In the Yoruba language smallpox is known as ṣọpọná, but it was also written as shakpanna, shopona, ṣhapana, and ṣọpọnọ. The word is a combination of 3 words, the verb ṣán, meaning to cover or plaster (referring to the pustules characteristic of smallpox), kpa or pa, meaning to kill, and enia, meaning human. Roughly translated, it means One who kills a person by covering them with pustules. Among the Yorùbá people of West Africa, and also in Dahomean religion, Trinidad, and in Brazil, The deity Sopona, also known as Obaluaye, is the deity of smallpox and other deadly diseases (like leprosy, HIV/AIDS, and fevers). One of the most feared deities of the orisha pantheon, smallpox was seen as a form of punishment from Shopona. Worship of Shopona was highly controlled by his priests, and it was believed that priests could also spread smallpox when angered. However, Shopona was also seen as a healer who could cure the diseases he inflicted, and he was often called upon by his victims to heal them. The British government banned the worship of the god because it was believed his priests were purposely spreading smallpox to their opponents.

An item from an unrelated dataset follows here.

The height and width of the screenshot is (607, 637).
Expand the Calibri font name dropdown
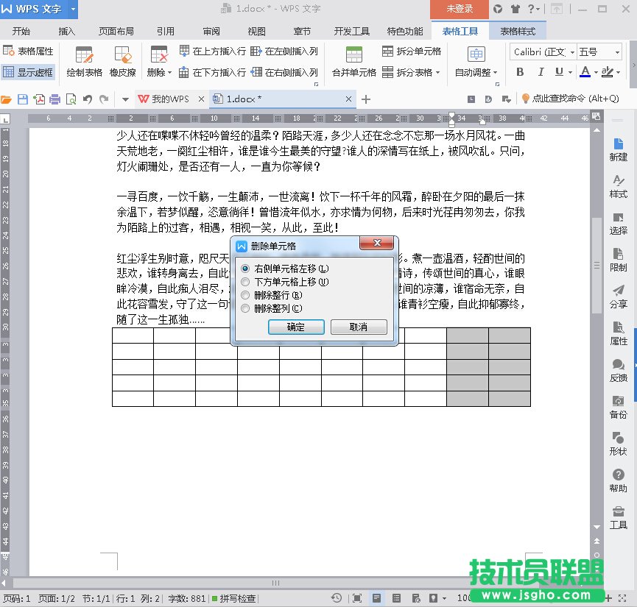coord(570,52)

India's first records of smallpox can be found in a medical book that dates back to before 400 CE. This book describes a disease that sounds exceptionally like smallpox. India, like China and the Yorùbá, created a goddess in response to its exposure to smallpox. The Hindu goddess Shitala was both worshipped and feared during her reign. It was believed that this goddess was both evil and kind and had the ability to inflict victims when angered, as well as calm the fevers of the already affected. Portraits of the goddess show her holding a broom in her right hand to continue to move the disease and a pot of cool water in the other hand in an attempt to soothe patients. Shrines were created where many Indian natives, both healthy and not, went to worship and attempt to protect themselves from this disease. Some Indian women, in an attempt to ward off Shitala, placed plates of cooling foods and pots of water on the roofs of their homes.

In cultures that did not recognise a smallpox deity, there was often nonetheless a belief in smallpox demons, who were accordingly blamed for the disease. Such beliefs were prominent in Japan, Europe, Africa, and other parts of the world. Nearly all cultures who believed in the demon also believed that it was afraid of the colour red. This led to the introduction of the 'red treatment', where patients and their rooms would be decorated in red. The practice spread to Europe in the 12th century, performed by Charles V of France and Elizabeth I of England, among others. Afforded scientific credibility through the studies by Niels Ryberg Finsen showing that red light reduced scarring, this belief persisted until the 1930s.